Revise the prenatal screening text below, from the words "Second-trimester quadruple screening" through "Villus Sampling (CVS)", so that every "false-positive rate" becomes "FPR".

→ **Document excerpt**

-.-.-

Second-Trimester Screening (Alternative)
Second-trimester quadruple screening is performed at 15-18 weeks and measures 2:
- Alpha-fetoprotein
- Total human chorionic gonadotropin
- Unconjugated estriol
- Inhibin A
Performance: Detects 81% of Down syndrome cases at a 5% false-positive rate 2. This is less effective than first-trimester screening at 11 weeks but comparable to first-trimester screening performed at 13 weeks 2.
Integrated Screening Approaches (Highest Detection)
Fully integrated screening combines first-trimester measurements (NT, PAPP-A, free β-hCG at 11 weeks) with second-trimester quadruple markers, providing a single risk result 2. This achieves the highest detection rate of 96% at a 5% false-positive rate 2.
Stepwise sequential screening provides risk results after each trimester's testing and detects 95% of cases at a 5% false-positive rate 2.
Diagnostic Tests (Invasive)
Chorionic Villus Sampling (CVS)

-.-.-

→ **Record excerpts**
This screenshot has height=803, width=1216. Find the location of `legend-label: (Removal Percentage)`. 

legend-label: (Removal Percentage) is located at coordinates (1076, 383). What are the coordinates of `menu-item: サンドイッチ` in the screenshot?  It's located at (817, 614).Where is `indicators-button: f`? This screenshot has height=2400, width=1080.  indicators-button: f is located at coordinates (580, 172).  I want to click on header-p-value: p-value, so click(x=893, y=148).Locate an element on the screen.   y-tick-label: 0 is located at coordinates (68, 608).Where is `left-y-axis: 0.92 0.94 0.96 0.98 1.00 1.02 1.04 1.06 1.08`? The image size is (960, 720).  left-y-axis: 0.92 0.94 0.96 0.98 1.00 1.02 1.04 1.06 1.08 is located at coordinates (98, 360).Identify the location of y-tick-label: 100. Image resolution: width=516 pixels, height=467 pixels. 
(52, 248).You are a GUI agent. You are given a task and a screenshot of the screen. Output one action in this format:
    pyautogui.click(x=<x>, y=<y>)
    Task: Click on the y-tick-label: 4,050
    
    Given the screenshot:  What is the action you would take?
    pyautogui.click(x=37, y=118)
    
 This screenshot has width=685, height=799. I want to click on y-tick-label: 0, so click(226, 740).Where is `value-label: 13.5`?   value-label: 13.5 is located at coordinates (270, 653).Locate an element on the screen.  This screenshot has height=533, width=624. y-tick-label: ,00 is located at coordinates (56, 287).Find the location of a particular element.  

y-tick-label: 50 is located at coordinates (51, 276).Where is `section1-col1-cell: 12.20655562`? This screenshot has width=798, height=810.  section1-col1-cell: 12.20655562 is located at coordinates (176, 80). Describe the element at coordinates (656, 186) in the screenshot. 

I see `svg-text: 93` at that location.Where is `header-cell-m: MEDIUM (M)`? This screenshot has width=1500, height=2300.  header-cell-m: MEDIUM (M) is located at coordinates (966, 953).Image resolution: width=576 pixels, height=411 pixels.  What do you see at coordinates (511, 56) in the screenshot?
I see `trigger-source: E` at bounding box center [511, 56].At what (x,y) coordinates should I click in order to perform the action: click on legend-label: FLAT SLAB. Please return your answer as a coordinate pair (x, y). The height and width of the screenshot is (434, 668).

-.-.-

→ **Answer to this exercise**
Second-trimester quadruple screening is performed at 15-18 weeks and measures 2:
- Alpha-fetoprotein
- Total human chorionic gonadotropin
- Unconjugated estriol
- Inhibin A
Performance: Detects 81% of Down syndrome cases at a 5% FPR 2. This is less effective than first-trimester screening at 11 weeks but comparable to first-trimester screening performed at 13 weeks 2.
Integrated Screening Approaches (Highest Detection)
Fully integrated screening combines first-trimester measurements (NT, PAPP-A, free β-hCG at 11 weeks) with second-trimester quadruple markers, providing a single risk result 2. This achieves the highest detection rate of 96% at a 5% FPR 2.
Stepwise sequential screening provides risk results after each trimester's testing and detects 95% of cases at a 5% FPR 2.
Diagnostic Tests (Invasive)
Chorionic Villus Sampling (CVS)